• TO-DO ITEM:
Transcribe everything in the listing below from the line containing "This screenshot has" down to the end of the listing, leaving out the pictures.

Stored records:

◆ ◆ ◆

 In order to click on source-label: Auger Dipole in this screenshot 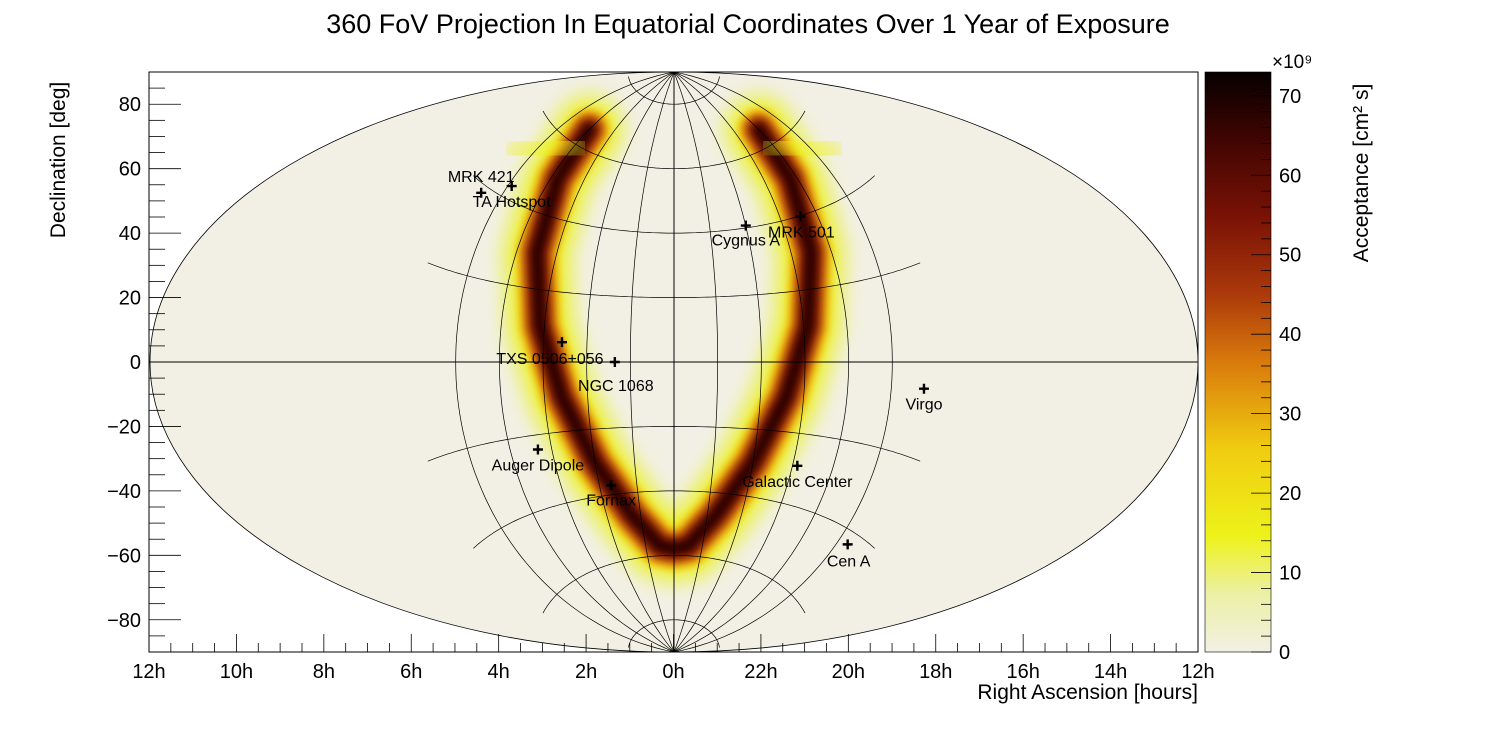, I will do `click(538, 466)`.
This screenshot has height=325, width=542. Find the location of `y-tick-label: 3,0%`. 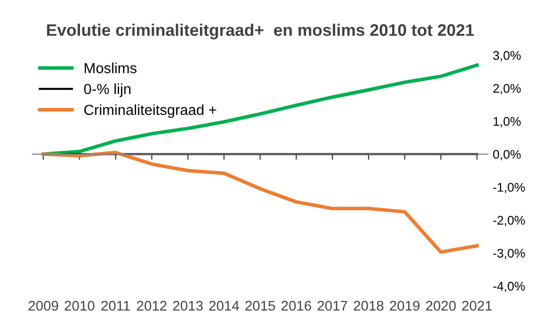

y-tick-label: 3,0% is located at coordinates (507, 56).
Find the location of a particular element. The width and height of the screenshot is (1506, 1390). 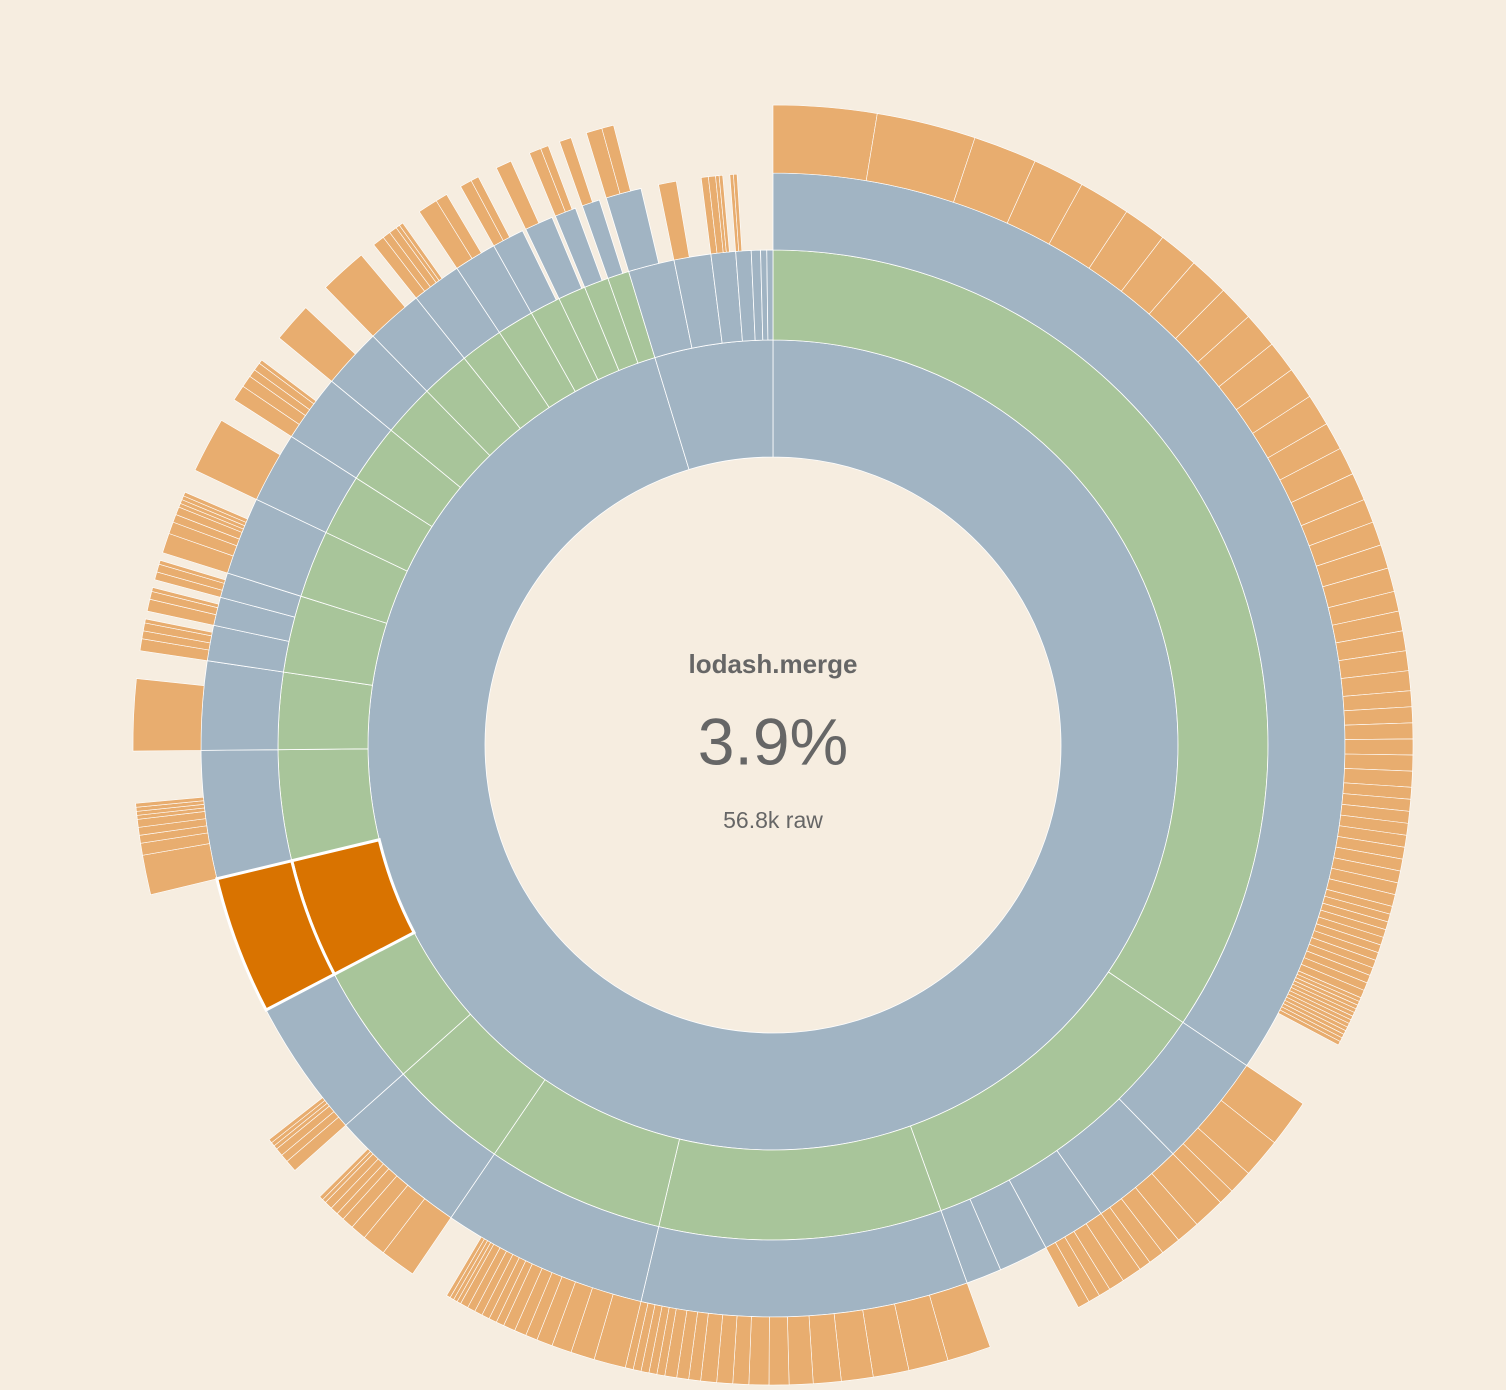

highlighted-segment is located at coordinates (276, 935).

◆ ◆ ◆

• THE COMPLETED TASK:
This screenshot has height=325, width=542. Find the location of `y-tick-label: 3,0%`. 

y-tick-label: 3,0% is located at coordinates (507, 56).
Find the location of a particular element. The width and height of the screenshot is (1506, 1390). 

highlighted-segment is located at coordinates (276, 935).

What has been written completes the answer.